Brief: Go through the following data and transcribe exactly the stretch of lines from the one holding "[Instagram] (599, 15)" to the one holding "Принять (1171, 2112)", both included.

Given records:
........

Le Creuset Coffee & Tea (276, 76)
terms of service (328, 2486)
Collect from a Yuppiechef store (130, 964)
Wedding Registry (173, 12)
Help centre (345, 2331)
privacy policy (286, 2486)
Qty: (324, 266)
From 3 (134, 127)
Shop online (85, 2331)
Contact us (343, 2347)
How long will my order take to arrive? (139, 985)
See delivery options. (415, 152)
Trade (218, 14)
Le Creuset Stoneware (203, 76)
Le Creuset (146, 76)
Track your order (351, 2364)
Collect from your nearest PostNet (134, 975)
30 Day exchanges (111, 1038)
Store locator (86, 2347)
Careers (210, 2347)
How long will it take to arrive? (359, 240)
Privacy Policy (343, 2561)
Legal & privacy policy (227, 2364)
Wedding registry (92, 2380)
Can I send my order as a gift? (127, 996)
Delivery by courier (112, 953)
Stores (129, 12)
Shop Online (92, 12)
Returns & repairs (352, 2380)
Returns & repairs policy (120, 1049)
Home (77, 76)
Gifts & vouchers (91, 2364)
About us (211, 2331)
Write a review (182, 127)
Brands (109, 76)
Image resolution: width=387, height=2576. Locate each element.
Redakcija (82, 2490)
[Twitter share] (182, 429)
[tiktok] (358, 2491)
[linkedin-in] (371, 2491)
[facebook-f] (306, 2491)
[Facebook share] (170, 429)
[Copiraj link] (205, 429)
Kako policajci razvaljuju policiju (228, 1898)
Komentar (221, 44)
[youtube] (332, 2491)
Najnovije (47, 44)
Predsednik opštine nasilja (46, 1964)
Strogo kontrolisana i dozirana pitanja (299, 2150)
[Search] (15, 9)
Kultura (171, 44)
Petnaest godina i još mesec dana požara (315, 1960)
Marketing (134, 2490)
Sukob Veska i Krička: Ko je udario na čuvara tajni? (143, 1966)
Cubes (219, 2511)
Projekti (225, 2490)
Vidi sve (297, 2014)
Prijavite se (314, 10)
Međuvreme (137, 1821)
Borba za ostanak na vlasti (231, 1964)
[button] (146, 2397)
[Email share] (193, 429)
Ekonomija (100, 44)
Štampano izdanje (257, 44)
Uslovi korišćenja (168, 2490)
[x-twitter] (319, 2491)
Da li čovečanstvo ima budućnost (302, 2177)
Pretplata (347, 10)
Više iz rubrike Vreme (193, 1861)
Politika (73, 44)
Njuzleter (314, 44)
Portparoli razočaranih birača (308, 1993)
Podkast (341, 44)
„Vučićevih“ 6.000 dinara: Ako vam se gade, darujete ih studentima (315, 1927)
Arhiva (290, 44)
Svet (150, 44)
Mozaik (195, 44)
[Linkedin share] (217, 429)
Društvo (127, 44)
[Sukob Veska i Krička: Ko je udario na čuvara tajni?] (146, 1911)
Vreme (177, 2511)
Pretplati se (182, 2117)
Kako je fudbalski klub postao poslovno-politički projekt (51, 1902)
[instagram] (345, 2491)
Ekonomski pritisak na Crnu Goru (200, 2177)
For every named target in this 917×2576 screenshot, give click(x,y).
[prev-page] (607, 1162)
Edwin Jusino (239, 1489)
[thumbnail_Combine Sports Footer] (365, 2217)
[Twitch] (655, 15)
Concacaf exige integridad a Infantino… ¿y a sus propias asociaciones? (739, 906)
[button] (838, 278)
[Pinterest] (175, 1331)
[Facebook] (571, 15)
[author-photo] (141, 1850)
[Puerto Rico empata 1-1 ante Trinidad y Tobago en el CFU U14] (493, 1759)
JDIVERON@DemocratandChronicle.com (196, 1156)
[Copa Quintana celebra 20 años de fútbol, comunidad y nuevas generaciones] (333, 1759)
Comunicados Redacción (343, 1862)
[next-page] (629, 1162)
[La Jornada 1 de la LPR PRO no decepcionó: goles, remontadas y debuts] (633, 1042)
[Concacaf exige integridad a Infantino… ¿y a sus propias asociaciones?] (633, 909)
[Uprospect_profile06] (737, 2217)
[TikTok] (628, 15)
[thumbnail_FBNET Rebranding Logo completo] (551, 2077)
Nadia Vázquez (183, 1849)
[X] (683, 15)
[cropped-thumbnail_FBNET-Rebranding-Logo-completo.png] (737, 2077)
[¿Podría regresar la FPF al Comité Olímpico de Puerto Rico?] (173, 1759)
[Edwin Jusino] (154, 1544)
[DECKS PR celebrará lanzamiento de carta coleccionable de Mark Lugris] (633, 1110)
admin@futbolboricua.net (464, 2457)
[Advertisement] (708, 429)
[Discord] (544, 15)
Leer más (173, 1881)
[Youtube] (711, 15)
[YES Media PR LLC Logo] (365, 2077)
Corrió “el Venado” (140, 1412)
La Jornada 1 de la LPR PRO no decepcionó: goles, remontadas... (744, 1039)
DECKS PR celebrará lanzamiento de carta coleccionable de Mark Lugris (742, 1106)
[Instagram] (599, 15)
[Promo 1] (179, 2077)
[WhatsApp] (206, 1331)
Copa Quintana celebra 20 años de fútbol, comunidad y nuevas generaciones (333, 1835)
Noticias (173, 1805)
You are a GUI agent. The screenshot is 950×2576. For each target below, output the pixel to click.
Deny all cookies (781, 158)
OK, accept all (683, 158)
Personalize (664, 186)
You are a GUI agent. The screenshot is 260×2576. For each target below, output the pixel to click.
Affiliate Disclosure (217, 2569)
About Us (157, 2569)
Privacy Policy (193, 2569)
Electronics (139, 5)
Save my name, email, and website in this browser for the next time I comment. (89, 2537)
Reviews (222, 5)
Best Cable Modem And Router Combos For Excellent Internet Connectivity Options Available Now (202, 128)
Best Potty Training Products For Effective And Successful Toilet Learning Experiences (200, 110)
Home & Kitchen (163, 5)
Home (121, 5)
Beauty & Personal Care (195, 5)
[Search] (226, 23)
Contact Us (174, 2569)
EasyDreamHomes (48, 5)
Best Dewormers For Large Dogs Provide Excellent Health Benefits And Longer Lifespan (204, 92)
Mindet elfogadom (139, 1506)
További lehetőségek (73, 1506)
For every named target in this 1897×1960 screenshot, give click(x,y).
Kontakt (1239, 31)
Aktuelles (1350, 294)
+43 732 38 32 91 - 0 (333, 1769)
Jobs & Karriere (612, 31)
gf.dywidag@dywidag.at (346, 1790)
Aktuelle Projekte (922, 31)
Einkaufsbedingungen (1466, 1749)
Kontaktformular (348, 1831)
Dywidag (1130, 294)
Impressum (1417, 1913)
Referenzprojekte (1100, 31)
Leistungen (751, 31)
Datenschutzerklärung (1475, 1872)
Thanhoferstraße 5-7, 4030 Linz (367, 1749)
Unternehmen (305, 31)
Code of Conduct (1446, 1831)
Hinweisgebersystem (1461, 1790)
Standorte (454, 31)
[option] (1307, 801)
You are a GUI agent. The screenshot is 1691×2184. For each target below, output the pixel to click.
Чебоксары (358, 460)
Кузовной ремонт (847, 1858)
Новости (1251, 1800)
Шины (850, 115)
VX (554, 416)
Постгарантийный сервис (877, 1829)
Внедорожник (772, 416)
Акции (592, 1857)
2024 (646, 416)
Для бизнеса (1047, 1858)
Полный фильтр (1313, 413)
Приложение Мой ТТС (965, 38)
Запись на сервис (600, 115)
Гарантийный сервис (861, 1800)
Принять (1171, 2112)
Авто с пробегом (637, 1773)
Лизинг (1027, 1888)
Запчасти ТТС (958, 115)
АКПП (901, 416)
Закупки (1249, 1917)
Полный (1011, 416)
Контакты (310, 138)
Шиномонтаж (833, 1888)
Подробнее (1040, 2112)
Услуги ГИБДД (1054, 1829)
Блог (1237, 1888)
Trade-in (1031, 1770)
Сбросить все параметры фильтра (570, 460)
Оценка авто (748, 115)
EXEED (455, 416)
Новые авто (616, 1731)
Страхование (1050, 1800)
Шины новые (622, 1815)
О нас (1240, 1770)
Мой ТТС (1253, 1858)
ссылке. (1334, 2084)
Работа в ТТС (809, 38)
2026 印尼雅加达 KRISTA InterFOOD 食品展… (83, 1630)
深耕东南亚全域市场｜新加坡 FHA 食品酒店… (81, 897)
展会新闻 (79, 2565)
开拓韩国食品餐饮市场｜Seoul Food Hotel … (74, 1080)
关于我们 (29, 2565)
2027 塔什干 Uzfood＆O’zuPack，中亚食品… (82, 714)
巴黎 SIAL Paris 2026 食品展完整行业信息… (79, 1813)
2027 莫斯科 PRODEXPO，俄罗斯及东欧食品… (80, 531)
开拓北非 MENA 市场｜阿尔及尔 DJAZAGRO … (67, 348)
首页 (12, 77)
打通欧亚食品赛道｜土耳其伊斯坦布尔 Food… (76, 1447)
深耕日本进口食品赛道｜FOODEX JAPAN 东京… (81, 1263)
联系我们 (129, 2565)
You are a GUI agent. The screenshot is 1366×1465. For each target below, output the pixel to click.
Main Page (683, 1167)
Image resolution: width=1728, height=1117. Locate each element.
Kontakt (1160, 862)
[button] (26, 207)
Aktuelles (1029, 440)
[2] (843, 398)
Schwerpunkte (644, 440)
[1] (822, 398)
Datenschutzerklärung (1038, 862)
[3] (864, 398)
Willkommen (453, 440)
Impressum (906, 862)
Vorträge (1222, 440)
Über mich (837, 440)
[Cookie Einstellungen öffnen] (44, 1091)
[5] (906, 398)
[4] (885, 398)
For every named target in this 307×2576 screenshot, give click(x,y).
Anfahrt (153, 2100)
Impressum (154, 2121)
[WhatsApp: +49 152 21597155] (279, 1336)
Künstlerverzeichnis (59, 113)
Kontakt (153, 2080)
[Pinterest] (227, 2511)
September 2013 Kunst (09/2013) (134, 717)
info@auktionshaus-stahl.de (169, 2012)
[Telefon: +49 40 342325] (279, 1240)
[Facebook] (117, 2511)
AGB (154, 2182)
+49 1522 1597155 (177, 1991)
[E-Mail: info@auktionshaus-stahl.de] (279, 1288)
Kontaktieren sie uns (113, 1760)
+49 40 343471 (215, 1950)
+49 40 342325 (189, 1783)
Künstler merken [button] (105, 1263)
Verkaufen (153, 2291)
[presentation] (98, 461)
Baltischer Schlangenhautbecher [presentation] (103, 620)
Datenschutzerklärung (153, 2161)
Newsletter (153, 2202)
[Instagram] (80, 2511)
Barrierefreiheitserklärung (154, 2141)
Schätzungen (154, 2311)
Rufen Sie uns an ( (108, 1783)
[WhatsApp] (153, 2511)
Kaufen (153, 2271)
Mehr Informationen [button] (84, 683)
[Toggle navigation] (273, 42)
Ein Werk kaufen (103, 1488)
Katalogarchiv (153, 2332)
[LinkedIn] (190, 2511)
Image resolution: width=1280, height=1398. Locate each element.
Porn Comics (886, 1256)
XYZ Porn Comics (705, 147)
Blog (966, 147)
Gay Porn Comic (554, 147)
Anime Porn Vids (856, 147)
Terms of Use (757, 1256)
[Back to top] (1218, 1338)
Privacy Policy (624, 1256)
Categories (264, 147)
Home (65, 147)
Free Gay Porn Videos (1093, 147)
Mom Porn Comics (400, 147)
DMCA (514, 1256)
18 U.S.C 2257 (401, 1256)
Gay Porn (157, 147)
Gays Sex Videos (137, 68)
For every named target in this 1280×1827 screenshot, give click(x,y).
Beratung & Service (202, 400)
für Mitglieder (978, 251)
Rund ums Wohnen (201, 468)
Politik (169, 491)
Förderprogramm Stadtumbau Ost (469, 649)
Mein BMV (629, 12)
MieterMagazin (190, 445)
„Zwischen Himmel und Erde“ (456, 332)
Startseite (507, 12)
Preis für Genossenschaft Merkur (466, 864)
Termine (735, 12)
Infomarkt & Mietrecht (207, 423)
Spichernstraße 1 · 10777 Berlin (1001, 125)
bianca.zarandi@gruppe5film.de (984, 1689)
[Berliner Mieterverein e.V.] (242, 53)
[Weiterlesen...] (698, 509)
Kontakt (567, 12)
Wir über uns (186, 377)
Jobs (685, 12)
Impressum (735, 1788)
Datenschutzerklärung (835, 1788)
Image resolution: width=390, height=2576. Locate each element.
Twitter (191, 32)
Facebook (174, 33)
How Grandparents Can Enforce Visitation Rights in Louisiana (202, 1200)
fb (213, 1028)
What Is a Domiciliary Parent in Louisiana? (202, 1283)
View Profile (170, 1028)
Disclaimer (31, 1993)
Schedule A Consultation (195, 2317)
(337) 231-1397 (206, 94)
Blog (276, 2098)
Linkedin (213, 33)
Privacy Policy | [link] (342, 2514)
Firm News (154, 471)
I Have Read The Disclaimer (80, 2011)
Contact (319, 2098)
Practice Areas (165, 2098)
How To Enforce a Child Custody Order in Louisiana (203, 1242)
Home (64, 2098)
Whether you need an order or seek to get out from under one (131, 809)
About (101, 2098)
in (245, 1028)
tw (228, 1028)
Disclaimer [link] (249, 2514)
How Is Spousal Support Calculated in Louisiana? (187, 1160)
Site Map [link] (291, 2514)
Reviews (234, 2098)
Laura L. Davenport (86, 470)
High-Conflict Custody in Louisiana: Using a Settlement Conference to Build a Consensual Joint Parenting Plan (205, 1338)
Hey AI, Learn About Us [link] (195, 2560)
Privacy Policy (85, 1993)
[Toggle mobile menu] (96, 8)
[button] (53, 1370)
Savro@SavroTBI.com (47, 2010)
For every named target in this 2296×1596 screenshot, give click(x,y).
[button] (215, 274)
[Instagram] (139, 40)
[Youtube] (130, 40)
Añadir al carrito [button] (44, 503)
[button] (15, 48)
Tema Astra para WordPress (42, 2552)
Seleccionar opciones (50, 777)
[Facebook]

........

Exercise response:
[Instagram] (599, 15)
[Promo 1] (179, 2077)
[WhatsApp] (206, 1331)
Copa Quintana celebra 20 años de fútbol, comunidad y nuevas generaciones (333, 1835)
Noticias (173, 1805)
You are a GUI agent. The screenshot is 950×2576. For each target below, output the pixel to click.
Deny all cookies (781, 158)
OK, accept all (683, 158)
Personalize (664, 186)
You are a GUI agent. The screenshot is 260×2576. For each target below, output the pixel to click.
Affiliate Disclosure (217, 2569)
About Us (157, 2569)
Privacy Policy (193, 2569)
Electronics (139, 5)
Save my name, email, and website in this browser for the next time I comment. (89, 2537)
Reviews (222, 5)
Best Cable Modem And Router Combos For Excellent Internet Connectivity Options Available Now (202, 128)
Best Potty Training Products For Effective And Successful Toilet Learning Experiences (200, 110)
Home & Kitchen (163, 5)
Home (121, 5)
Beauty & Personal Care (195, 5)
[Search] (226, 23)
Contact Us (174, 2569)
EasyDreamHomes (48, 5)
Best Dewormers For Large Dogs Provide Excellent Health Benefits And Longer Lifespan (204, 92)
Mindet elfogadom (139, 1506)
További lehetőségek (73, 1506)
For every named target in this 1897×1960 screenshot, give click(x,y).
Kontakt (1239, 31)
Aktuelles (1350, 294)
+43 732 38 32 91 - 0 (333, 1769)
Jobs & Karriere (612, 31)
gf.dywidag@dywidag.at (346, 1790)
Aktuelle Projekte (922, 31)
Einkaufsbedingungen (1466, 1749)
Kontaktformular (348, 1831)
Dywidag (1130, 294)
Impressum (1417, 1913)
Referenzprojekte (1100, 31)
Leistungen (751, 31)
Datenschutzerklärung (1475, 1872)
Thanhoferstraße 5-7, 4030 Linz (367, 1749)
Unternehmen (305, 31)
Code of Conduct (1446, 1831)
Hinweisgebersystem (1461, 1790)
Standorte (454, 31)
[option] (1307, 801)
You are a GUI agent. The screenshot is 1691×2184. For each target below, output the pixel to click.
Чебоксары (358, 460)
Кузовной ремонт (847, 1858)
Новости (1251, 1800)
Шины (850, 115)
VX (554, 416)
Постгарантийный сервис (877, 1829)
Внедорожник (772, 416)
Акции (592, 1857)
2024 (646, 416)
Для бизнеса (1047, 1858)
Полный фильтр (1313, 413)
Приложение Мой ТТС (965, 38)
Запись на сервис (600, 115)
Гарантийный сервис (861, 1800)
Принять (1171, 2112)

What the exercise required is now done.